By heating the semiconductor in conjunction with a layer of gallium nitride, Shuji Nakamura succeeded in creating a blue LED. Isamu Akasaki and Hiroshi Amano from the University of Nagoya worked in parallel on LED development, in this case using electron beam irradiation of crystals. That was 20 years ago. These scientific achievements were eventually recognized with the 2014 Nobel Prize in Physics.

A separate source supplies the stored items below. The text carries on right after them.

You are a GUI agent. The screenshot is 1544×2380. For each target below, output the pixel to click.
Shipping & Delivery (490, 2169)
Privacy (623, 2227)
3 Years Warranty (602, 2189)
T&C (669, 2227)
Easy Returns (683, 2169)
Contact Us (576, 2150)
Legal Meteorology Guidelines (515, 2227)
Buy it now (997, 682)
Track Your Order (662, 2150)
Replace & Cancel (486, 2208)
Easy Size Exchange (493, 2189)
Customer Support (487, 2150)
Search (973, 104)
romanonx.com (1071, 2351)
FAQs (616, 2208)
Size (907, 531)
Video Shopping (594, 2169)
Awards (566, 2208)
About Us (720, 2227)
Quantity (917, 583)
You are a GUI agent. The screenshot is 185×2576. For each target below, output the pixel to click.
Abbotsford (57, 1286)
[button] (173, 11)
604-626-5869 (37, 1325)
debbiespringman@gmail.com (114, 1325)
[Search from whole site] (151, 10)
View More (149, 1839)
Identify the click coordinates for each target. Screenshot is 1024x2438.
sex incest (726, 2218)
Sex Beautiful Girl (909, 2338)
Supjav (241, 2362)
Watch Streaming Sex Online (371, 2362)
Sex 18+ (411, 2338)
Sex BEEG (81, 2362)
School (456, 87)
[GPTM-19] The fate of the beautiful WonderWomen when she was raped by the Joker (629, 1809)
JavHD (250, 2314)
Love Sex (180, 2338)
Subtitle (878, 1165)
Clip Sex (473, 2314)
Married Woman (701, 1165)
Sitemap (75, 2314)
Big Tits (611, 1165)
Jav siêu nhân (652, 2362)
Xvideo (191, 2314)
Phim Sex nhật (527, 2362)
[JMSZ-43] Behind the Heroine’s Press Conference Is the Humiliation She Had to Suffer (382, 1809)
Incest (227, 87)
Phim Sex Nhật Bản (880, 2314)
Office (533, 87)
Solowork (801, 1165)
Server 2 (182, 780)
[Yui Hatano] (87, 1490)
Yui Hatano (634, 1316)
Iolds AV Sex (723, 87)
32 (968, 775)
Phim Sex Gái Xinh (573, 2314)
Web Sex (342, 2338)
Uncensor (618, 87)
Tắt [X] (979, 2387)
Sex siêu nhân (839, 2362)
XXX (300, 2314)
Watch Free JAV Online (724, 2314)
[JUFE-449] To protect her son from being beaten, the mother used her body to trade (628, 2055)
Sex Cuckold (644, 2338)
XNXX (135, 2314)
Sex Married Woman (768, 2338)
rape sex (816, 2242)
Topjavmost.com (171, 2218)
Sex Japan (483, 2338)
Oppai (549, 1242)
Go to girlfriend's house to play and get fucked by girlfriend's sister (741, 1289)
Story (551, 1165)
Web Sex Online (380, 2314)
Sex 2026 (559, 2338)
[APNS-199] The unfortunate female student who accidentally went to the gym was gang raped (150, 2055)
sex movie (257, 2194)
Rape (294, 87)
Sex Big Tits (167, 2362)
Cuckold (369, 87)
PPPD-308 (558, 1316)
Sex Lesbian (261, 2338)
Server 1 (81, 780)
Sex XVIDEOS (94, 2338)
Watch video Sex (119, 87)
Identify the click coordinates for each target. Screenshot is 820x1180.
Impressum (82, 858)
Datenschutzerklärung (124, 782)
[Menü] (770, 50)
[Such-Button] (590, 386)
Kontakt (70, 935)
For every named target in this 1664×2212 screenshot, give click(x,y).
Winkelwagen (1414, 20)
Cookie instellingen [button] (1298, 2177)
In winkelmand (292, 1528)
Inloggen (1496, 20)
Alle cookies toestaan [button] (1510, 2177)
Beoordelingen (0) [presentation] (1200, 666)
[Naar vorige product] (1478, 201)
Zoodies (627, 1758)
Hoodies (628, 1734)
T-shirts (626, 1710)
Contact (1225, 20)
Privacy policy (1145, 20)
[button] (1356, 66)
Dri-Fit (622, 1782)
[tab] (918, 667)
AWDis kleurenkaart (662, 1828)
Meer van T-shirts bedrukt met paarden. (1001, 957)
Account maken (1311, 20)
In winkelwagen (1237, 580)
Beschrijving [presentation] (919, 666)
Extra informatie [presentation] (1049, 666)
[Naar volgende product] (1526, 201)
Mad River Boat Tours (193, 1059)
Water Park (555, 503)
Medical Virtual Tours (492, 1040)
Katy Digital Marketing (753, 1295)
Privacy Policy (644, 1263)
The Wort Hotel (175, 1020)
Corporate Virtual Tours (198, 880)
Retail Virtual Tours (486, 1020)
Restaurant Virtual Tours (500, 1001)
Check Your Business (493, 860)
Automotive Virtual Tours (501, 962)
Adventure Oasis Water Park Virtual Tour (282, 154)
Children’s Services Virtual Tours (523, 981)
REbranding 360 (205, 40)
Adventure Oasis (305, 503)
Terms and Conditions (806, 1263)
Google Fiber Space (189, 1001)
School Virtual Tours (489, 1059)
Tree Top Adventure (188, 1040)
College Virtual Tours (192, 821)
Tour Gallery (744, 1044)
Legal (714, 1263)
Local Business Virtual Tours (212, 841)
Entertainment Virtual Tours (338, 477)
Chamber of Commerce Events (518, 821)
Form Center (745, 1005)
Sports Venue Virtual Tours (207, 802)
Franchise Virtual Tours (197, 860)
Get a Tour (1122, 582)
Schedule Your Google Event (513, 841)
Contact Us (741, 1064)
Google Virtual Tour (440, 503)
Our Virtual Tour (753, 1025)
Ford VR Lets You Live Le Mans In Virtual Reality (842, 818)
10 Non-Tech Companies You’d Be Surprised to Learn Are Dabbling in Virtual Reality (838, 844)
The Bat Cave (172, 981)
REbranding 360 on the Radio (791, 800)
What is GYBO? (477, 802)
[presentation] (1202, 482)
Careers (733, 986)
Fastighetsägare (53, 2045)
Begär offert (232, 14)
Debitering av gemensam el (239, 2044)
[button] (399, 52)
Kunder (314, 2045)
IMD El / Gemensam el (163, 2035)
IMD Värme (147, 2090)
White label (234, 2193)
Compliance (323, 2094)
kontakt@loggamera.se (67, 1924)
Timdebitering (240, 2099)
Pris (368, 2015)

Nanotechnology outperforms semiconductor technology

While this development already signified a great advance in energy efficiency, a new technology is already in the starting blocks. Here, too, Japanese researchers are developing the light source for the future. The team led by Norihiro Shimoi from Tohoku University in Japan has already developed the first prototype of a new lamp. This very flat lamp consists of a layer of crystalline nanotubes based on carbon and a positively charged electrode. A vacuum cavity and a final layer of phosphor complete the physical structure of the lamp. When the system is energized, the carbon nanotubes fire electrodes through the vacuum layer onto the phosphorus target plane. This then begins to glow evenly,

Thanks to an interference-free environment, the luminosity is extremely strong while at the same time being energy efficient. The technology achieves 60 lumens per watt, which is more than conventional light-emitting diodes and still below the strength of currently manufactured LED panels. However, the energy consumption is just 0.1 watts. The illuminant of the nanotubes is emission-friendly and also relatively inexpensive in the manufacturing process. So much sounds extremely positive for the future of this new technology.